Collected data
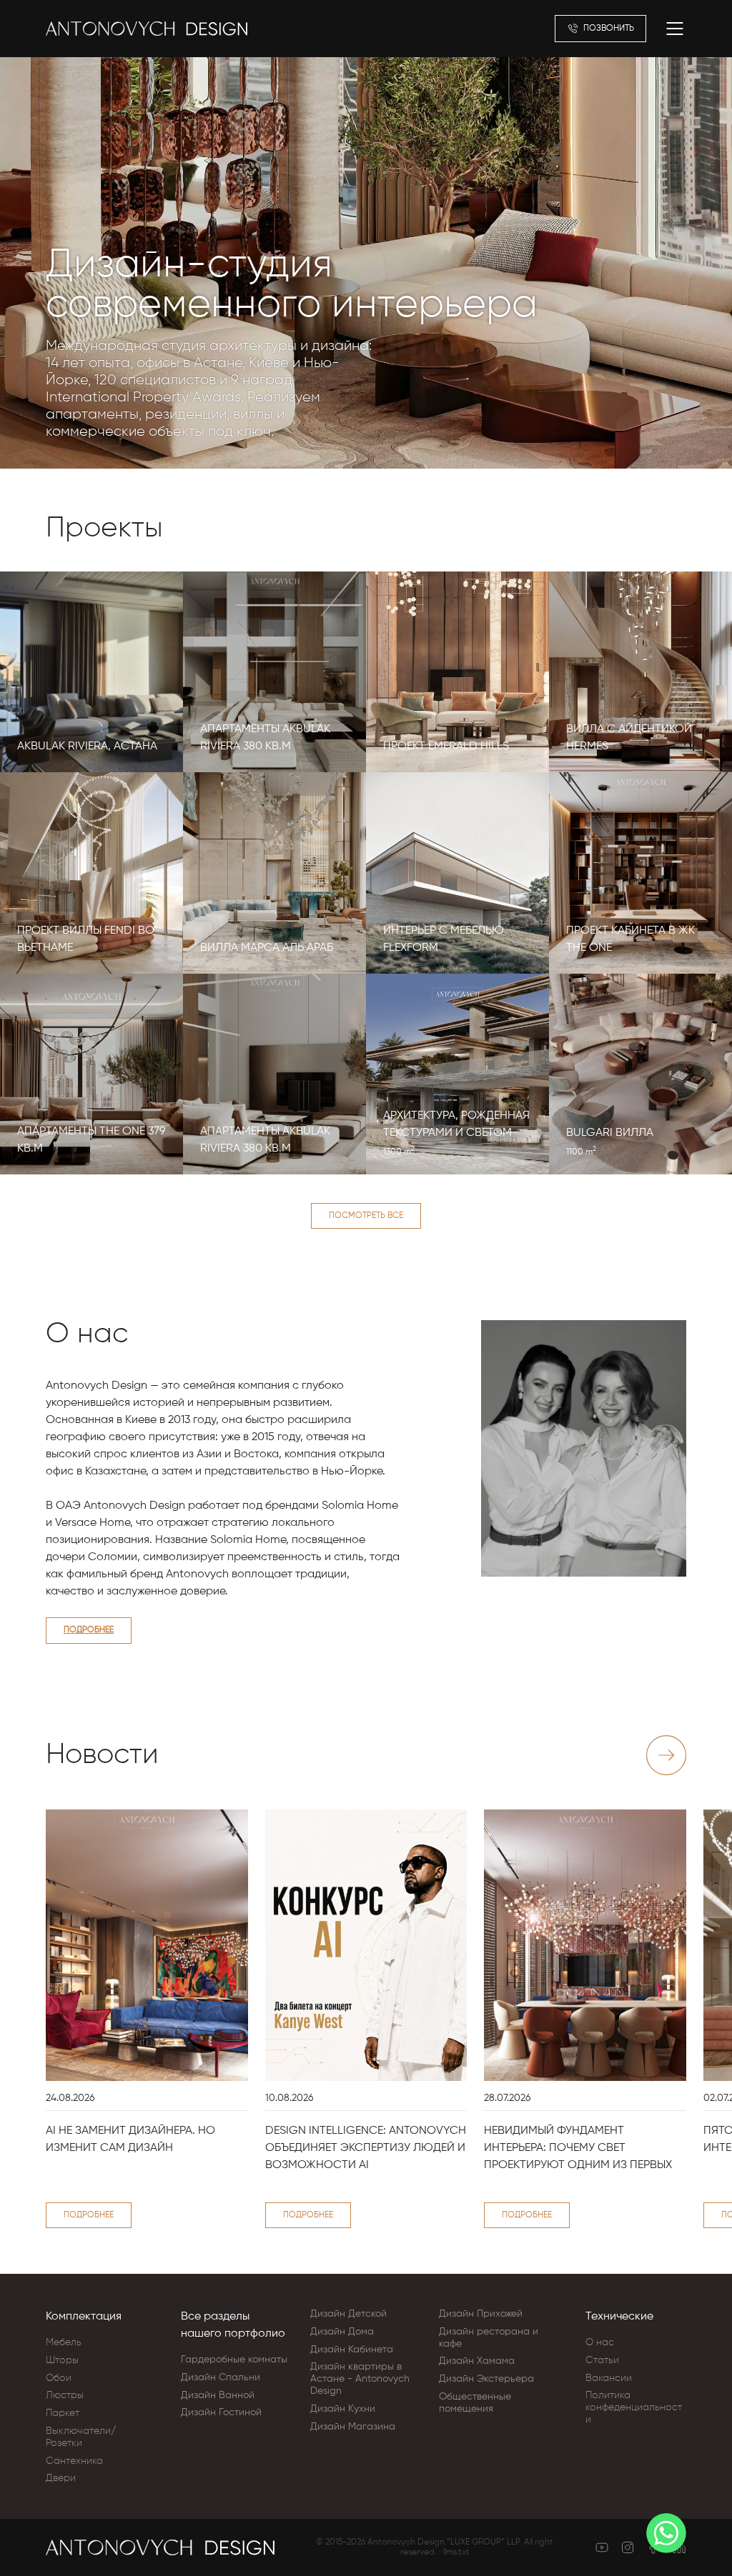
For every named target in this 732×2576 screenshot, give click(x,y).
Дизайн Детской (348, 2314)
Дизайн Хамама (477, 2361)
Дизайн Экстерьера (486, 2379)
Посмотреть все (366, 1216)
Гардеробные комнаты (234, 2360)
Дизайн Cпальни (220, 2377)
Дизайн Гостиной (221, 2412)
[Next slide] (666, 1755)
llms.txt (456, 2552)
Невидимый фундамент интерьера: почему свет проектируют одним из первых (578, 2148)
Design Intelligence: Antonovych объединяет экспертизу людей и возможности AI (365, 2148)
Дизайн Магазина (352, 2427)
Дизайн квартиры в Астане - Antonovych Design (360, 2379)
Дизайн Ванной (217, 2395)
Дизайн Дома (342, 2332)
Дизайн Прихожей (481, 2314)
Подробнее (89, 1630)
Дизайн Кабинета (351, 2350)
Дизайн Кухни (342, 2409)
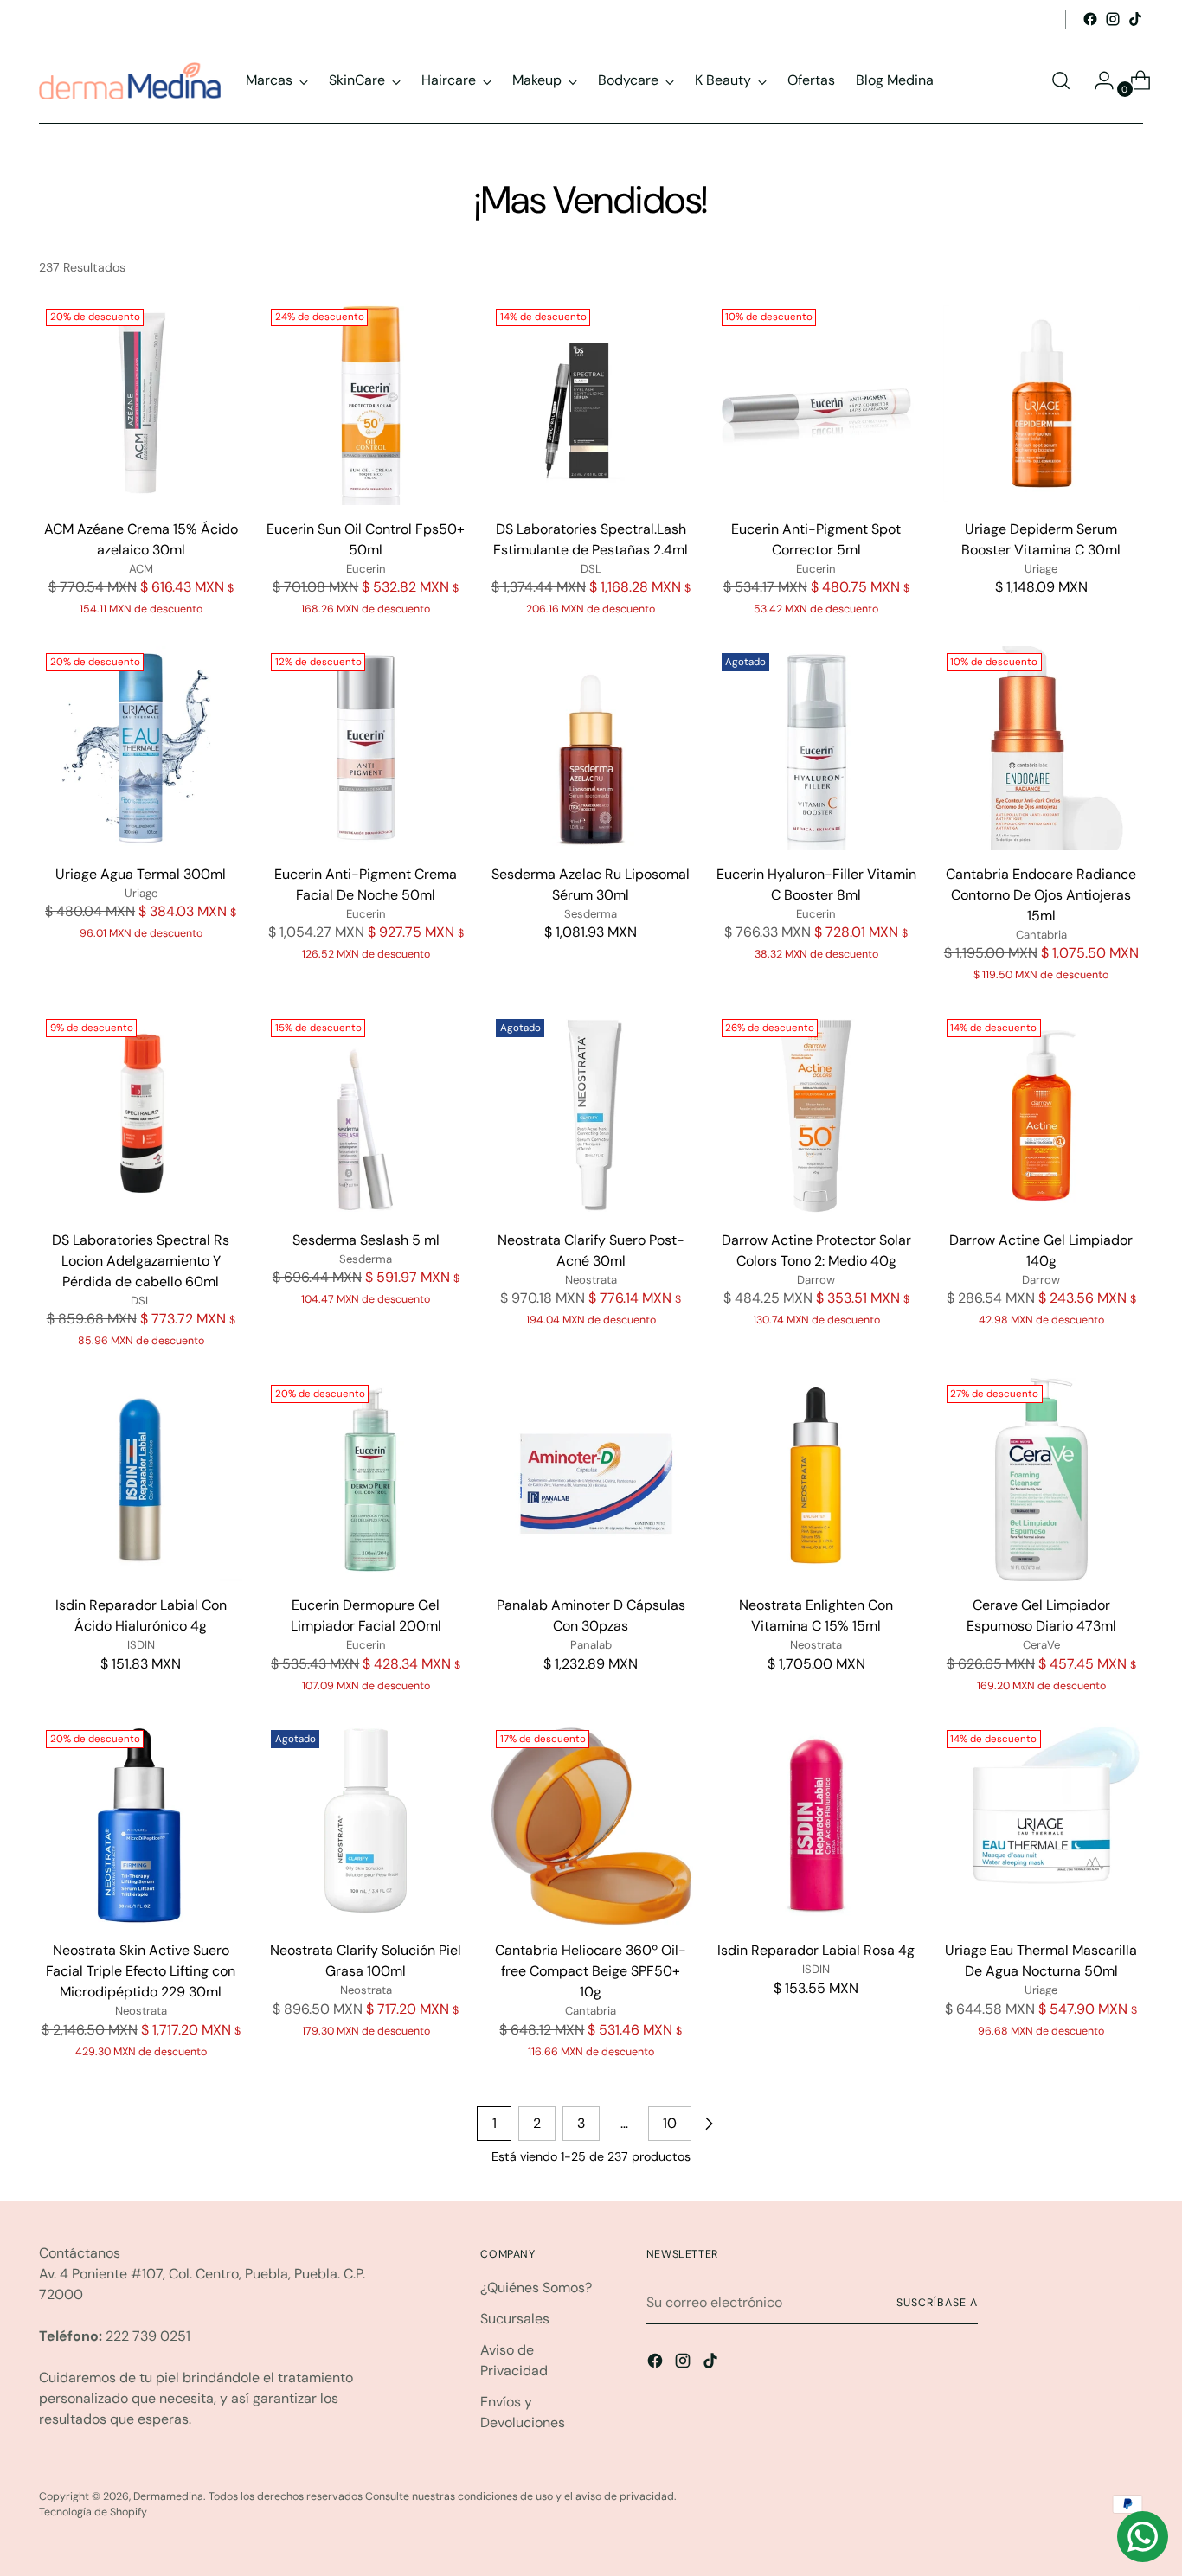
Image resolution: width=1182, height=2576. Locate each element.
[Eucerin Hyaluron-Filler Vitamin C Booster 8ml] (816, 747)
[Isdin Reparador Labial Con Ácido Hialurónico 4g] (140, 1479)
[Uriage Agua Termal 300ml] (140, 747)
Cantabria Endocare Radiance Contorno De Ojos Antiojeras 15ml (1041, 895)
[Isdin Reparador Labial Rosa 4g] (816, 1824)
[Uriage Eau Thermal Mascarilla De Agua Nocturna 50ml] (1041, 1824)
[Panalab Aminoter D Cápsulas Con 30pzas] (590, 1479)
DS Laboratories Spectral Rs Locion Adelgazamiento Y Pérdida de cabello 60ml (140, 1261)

_What is being asked:_ Print once more, exactly, the lines that start at the top of the records above and end at the line with "Дизайн Ванной (217, 2395)", skipping all pictures.

_Reply:_
For every named target in this 732×2576 screenshot, give click(x,y).
Дизайн Детской (348, 2314)
Дизайн Хамама (477, 2361)
Дизайн Экстерьера (486, 2379)
Посмотреть все (366, 1216)
Гардеробные комнаты (234, 2360)
Дизайн Cпальни (220, 2377)
Дизайн Гостиной (221, 2412)
[Next slide] (666, 1755)
llms.txt (456, 2552)
Невидимый фундамент интерьера: почему свет проектируют одним из первых (578, 2148)
Design Intelligence: Antonovych объединяет экспертизу людей и возможности AI (365, 2148)
Дизайн Магазина (352, 2427)
Дизайн квартиры в Астане - Antonovych Design (360, 2379)
Дизайн Ванной (217, 2395)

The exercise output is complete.